*** SELECTED EXCERPT Section Begins ***

To understand how backpropagation works, imagine standing in front of a control board that has a few hundred little dials like the ones you see in professional sound studios. You’re looking at a screen above these dials that has a number between one and zero. Your goal is to get that number as close to zero as possible — zero cost. You don't know anything about the purpose of each dial or how its setting might impact the value on the screen. All you do is turn dials while watching the screen.

When you look closely at these dials, you notice that each has a setting from 0 (zero) to 1 (one). Turning a dial clockwise brings the setting closer to one. Turning it counter clockwise brings the setting closer to zero. Each dial represents a weight — the strength of the connection between two neurons. It’s almost as though you’re tuning an instrument without actually knowing the notes. As you make adjustments, you get closer and closer to perfect pitch, at which point the cost is zero.

With an artificial neural network, the dials start with random settings, which allow them to be turned up or down. During the training process, the network looks for the dials with the greatest weights — the dials that are turned up higher than all the others. It turns all of these dials up a tiny bit to see if that lessens the cost. If that adjustment doesn’t work, the network turns them down a little.

Example

Suppose we build an artificial neural network for identifying dog breeds. It is designed to distinguish among 10 breeds: German shepherd, Labrador retriever, Rottweiler, beagle, bulldog, golden retriever, Great Dane, poodle, Doberman, and dachshund. We feed a black-and-white image of a beagle into the machine.

This grayscale image is broken down into 625 pixels in the input layer, and that data is sent over 12,500 weighted connections to the 20 neurons in the first hidden layer (20 x 625 = 12,500). The first hidden layer neurons perform their calculations and send the results over 400 weighted connections to 20 neurons in the second hidden layer (20 x 20 = 400). Those second hidden layer neurons send their output over 200 weighted connections to the 10 neurons in the output layer (20 x 10 = 200). So our network has 13,100 dials to turn (12,500 + 400 + 200 = 13,100). On top of that it also has 50 settings to adjust the bias in the hidden and output layer neurons. All the weights start with random settings.

*** SELECTED EXCERPT Section Ends ***
*** PROVIDED INFORMATION Section Begins ***

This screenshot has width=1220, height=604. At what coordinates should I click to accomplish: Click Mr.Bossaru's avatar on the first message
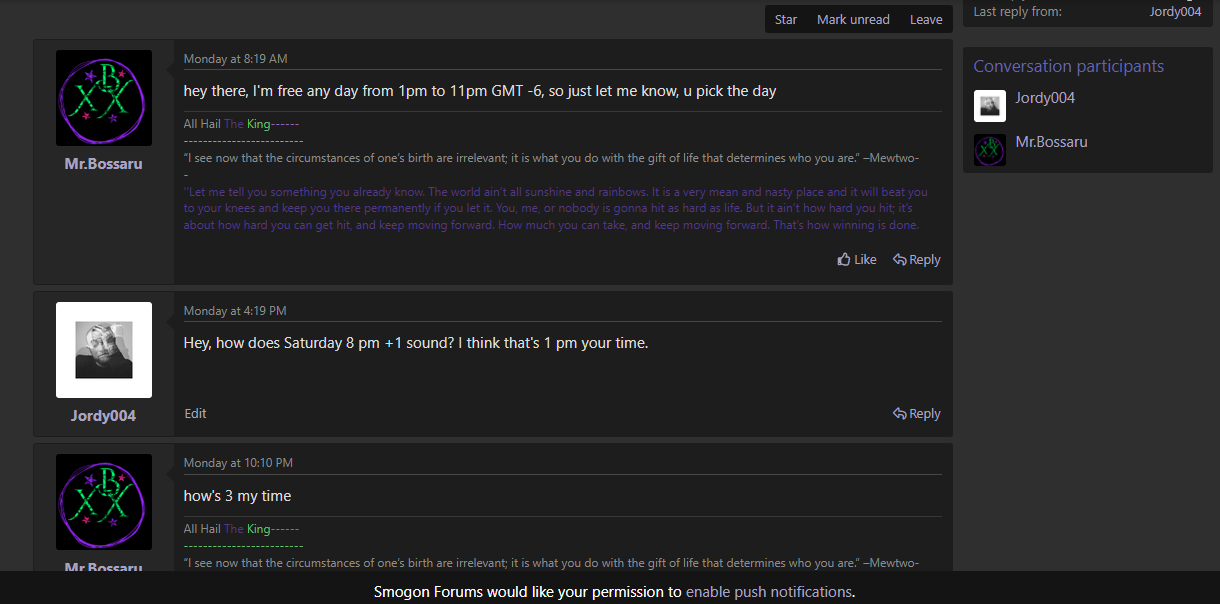104,98

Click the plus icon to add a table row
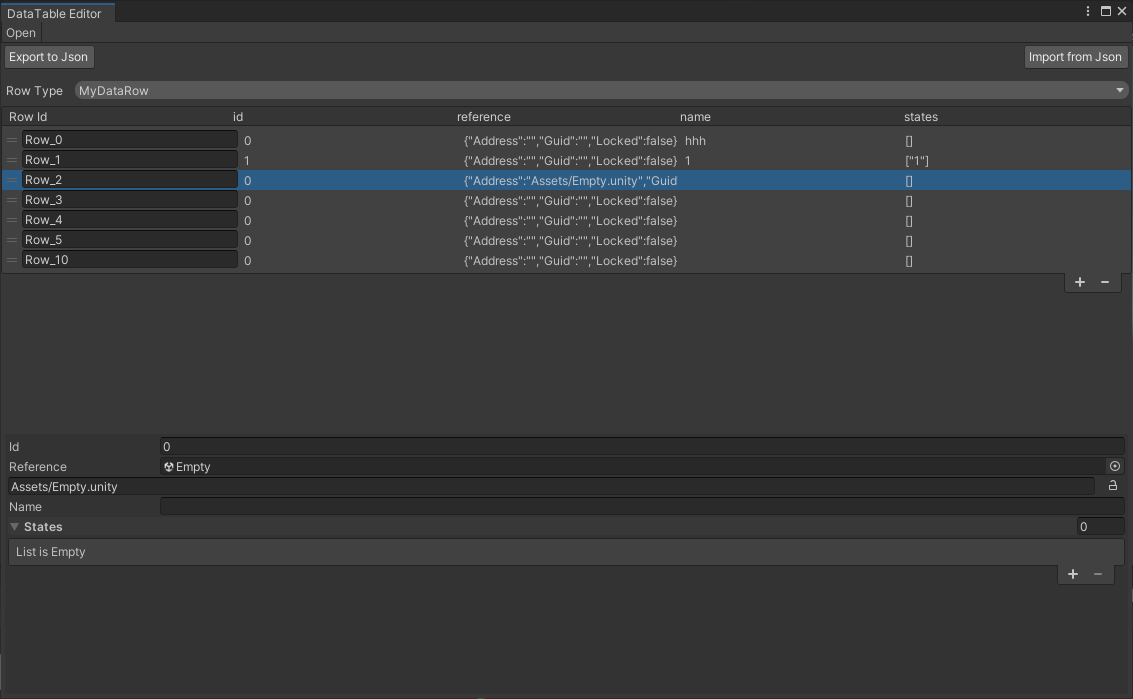[x=1079, y=282]
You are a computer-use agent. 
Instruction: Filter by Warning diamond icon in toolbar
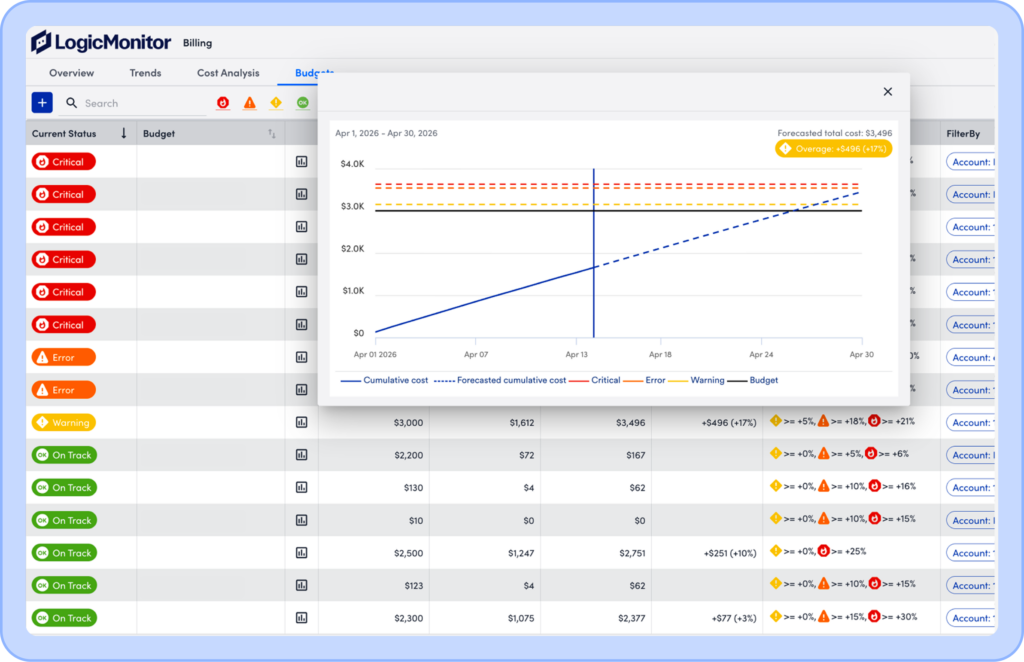coord(276,103)
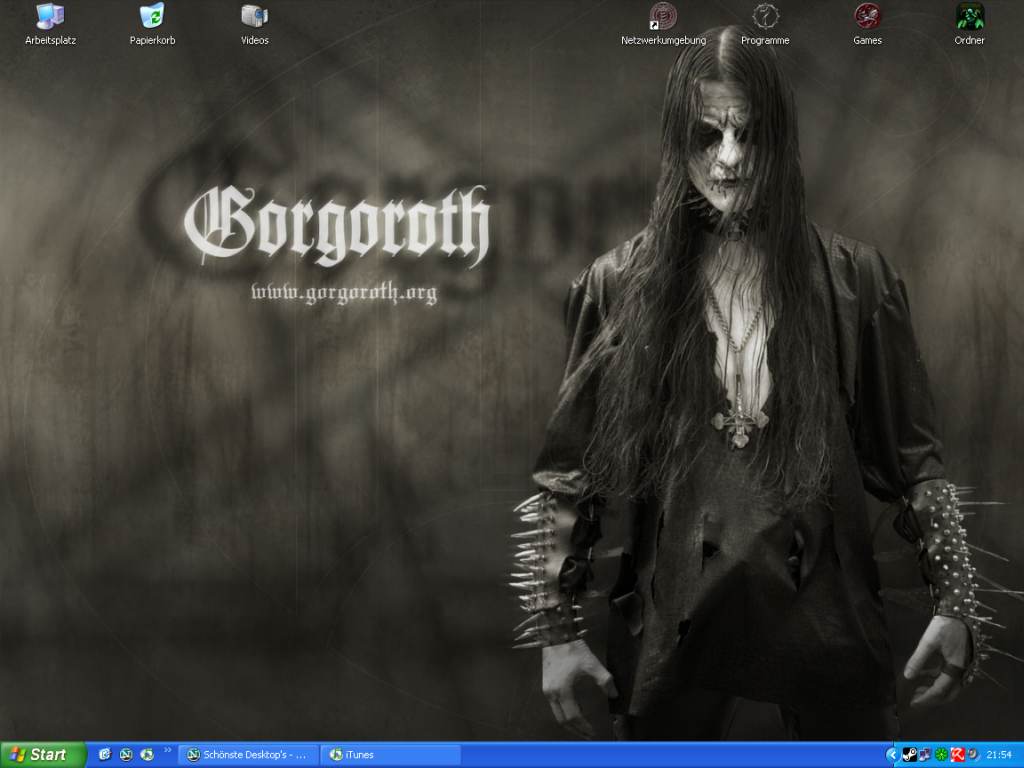This screenshot has height=768, width=1024.
Task: Click the red Kaspersky tray icon
Action: 957,755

*** PROVIDED INFORMATION Section Ends ***

#### USING THE INFORMATION:
1/ In the backpropagation passage, why does the network in the example have 13,100 dials to turn? Answer in one to three sentences.
2/ According to the backpropagation passage, how many settings does the example network have for adjusting the bias?
3/ Proceed with the passage on backpropagation, starting after its last sentence.
The rows are not needed to complete the work on the text.

#### TASK RESPONSES:
1/ Each weighted connection is a dial. The network has 12,500 connections from the 625 input pixels to the 20 first-hidden-layer neurons (20 x 625), 400 between the two hidden layers (20 x 20), and 200 to the 10 output neurons (20 x 10), which adds up to 13,100.

2/ It has 50 bias settings in the hidden and output layer neurons.

3/
We send our beagle picture through the neural network, and the output layer delivers its results; it’s 0.3 certain it’s a German shepherd, 0.8 sure it’s a Labrador retriever, 0.5 sure it’s a Rottweiler, 0.2 sure it’s a beagle, 0.3 sure it’s a bulldog, 0.6 it’s a golden retriever, 0.3 sure it’s a Great Dane, 0.3 sure it’s a poodle, 0.4 sure it’s a Doberman, and 0.7 sure it’s a dachshund.

Obviously, those are lousy answers. The network is much more certain that the picture of the beagle represents a Labrador retriever, a Rottweiler, a golden retriever, or a dachshund than a beagle.

The neural network needs to use backpropagation to find out how to adjust its weights and minimize the cost. The best place to start is by dialing up the correct answer (beagle), because it’s the right answer and it has the most room for adjustment; that is, you can dial it up more than you can dial the others up or down. The next priority is to dial down the wrong answers starting with the highest number, so you would start by dialing down the 0.8 (Labrador retriever) and the 0.7 (dachshund).

So backpropagation looks at 0.2 and works its way back to the connections to this output neuron to identify which connections have the most room for adjustment, and it dials those up or down. It then looks back to the second hidden layer neurons to see which neurons have the most room to adjust the bias, and it dials those up or down. The network continues to work back through the connections and neurons and continues to make adjustments until it reaches the input layer.

As you can see, backpropagation is a powerful technique that enables machines to learn as we often do as humans — through trial and error. We make mistakes, analyze the outcome, and then make adjustments to improve the outcomes. If we don't, we pay the high cost incurred from continually making the same mistakes!